The initial uptake of FCEVs will progress as more models come to market and the hydrogen-fueling network develops.
The study predicts that once mass FCEV production is established, bringing costs down, there is the potential for 1.6 million vehicles on U.K. roads by 2030, with annual sales of more than 300,000 units.
A coordinated network of refueling stations will need to be established, focusing at first on national trunk routes and heavily populated areas.
“An initial rollout of 65 stations would provide sufficient coverage in line with early vehicle sales, with the network growing in line with the number of FCEVs on the road to provide 1,150 sites by 2030,” the report says.
Based on the forecast uptake figures, the report says FCEVs could reduce U.K. annual total vehicle carbon-dioxide emissions by 3.3 million tons (3 million t) in 2030.
Replacing diesel vehicles with FCEVs could save between £100 million ($157.2 million) and £200 million ($314.4 million) a year in the cost of damage to air quality caused by vehicle emissions by 2050.
FCEVs produce no harmful tailpipe emissions, but some forms of hydrogen production do generate CO2.
“Using a range of manufacturing methods can deliver hydrogen at a cost that is competitive with diesel, with 60% lower CO2 emissions in 2020, improving to 75% less in 2030,” the report says.
Hydrogen production will be on course for zero emissions by 2050, it predicts, at which time FCEVs could have a market share of between 30% and 50%.
It says there will be a lag between creation of a basic network of hydrogen refueling stations and the number of FCEVs on the road to make it financially self-sustaining.
The report puts an initial estimate of this cost at about £400 million ($619 million) to 2030. The next phase of the study will look to reduce this figure and consider different models for delivering it.

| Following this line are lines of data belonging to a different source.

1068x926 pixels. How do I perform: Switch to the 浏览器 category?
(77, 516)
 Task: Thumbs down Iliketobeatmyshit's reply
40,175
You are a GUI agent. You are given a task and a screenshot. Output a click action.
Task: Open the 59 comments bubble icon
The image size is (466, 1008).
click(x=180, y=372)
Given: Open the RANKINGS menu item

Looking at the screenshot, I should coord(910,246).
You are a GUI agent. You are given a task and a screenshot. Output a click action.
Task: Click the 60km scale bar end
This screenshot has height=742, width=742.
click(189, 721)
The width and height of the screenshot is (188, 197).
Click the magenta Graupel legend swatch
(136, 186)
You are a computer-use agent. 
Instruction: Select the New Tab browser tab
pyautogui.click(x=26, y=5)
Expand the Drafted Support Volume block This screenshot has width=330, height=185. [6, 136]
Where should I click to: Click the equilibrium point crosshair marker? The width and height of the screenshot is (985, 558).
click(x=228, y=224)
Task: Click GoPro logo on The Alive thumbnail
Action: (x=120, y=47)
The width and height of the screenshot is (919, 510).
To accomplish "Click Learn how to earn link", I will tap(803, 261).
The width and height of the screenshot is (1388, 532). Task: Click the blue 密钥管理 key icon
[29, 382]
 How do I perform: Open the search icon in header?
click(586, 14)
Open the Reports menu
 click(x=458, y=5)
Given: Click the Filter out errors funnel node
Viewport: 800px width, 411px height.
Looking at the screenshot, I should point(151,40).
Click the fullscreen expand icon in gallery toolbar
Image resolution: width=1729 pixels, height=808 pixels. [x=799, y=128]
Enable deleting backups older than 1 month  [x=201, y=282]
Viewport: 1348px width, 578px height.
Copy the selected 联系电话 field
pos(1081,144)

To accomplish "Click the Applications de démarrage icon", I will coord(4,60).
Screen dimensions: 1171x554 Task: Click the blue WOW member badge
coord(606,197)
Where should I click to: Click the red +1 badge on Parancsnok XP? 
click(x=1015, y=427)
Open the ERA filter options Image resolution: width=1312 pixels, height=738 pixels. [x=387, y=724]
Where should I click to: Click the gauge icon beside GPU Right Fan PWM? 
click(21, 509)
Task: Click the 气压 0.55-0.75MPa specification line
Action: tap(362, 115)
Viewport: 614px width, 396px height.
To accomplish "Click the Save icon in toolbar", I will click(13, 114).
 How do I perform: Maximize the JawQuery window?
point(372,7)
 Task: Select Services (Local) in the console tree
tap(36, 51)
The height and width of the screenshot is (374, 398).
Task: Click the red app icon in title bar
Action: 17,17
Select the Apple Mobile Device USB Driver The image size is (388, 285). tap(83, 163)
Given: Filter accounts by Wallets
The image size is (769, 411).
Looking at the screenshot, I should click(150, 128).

The final report of Phase 1 of the study is to be published in March. Phase 2 of UKH2Mobility will use the information and roadmap contained in Phase 1 to develop a detailed business case and specific actions for participants.
Akihito Tanke, vice president-research and development forEurope, says the auto industry recognizes it is vital to develop and deliver new ways to alleviate the environmental impact of the vehicles it produces.
“Hydrogen-fuel-cell technology represents a major advance in securing sustainable mobility,” Tanke says in a statement.
“As manufacturers reach the point of bringing the first FCEVs to market, it is important that all interested parties work together to ensure their benefits can be appreciated and realized through coordinated dialogue between industry partners and government bodies.”
Graham Cooley, CEO of ITM Power, a hydrogen-energy-storage company, says the report sows a seed for the adoption and development of a new transport system that will allow society to decarbonize road transport and clean up emissions, without disrupting its business and social routine.
“Phase 2 will show how that seed can proliferate, enabling the U.K. to be a world leader in the deployment and manufacturing of the necessary electrolyzer-refueling technology and fuel-cell vehicles,” Cooley says.
U.K. Business Minister Michael Fallon says the transition to ultra-low-emissions vehicles already has begun. “It has the potential to create really significant new economic opportunities for the U.K. and diversify national energy supply,” he says in a statement.
UKH2Mobility’s findings show FCEVs can contribute significantly to those goals.
“Successful commercialization of the technology will require government to work in true partnership with industry,” Fallon says. “Our international rivals are looking to steal a march in this area, and so UKH2Mobility recognizes the importance of prompt action to ensure the potential benefits are realized by businesses and consumers in the U.K.”